Conventional wisdom holds that prejudice against Mormons is a significant obstacle to Mitt Romney’s election as our next president. It’s undeniable that a significant number of Americans tell pollsters that they won’t vote for a Mormon. And surely there are some others who harbor unspoken narrow-mindedness in their hearts. But will today’s prejudice persist in the end? I say no, that other factors will wrest control of those voters’ decisions. And, furthermore, I believe there are hidden benefits to any lingering bigotry that will become a net plus for Romney. 

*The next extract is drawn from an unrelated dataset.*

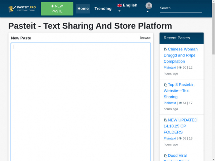Expand the caret below English label
Viewport: 215px width, 161px height.
click(x=119, y=11)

Let’s start with the facts. Many Americans tell pollsters that they won’t vote for Romney because he’s a Mormon. Almost a year ago, well before Romney’s nomination was inevitable, a June Gallup poll found that 22 percent of Americans felt they couldn’t vote for a Mormon for president. Subsequent to that, in late 2011, the Pew Research Center and its Forum on Religion and Public Life polled 1,019 Mormons nationwide and found that 32 percent of them suspected that Americans will balk at electing a Mormon president. Furthermore, and perhaps most importantly, 46 percent of Mormons say there is a lot of discrimination against Mormons in the United States while just 31 percent see a lot of discrimination against blacks. In short, Mormons harbor feelings of persecution.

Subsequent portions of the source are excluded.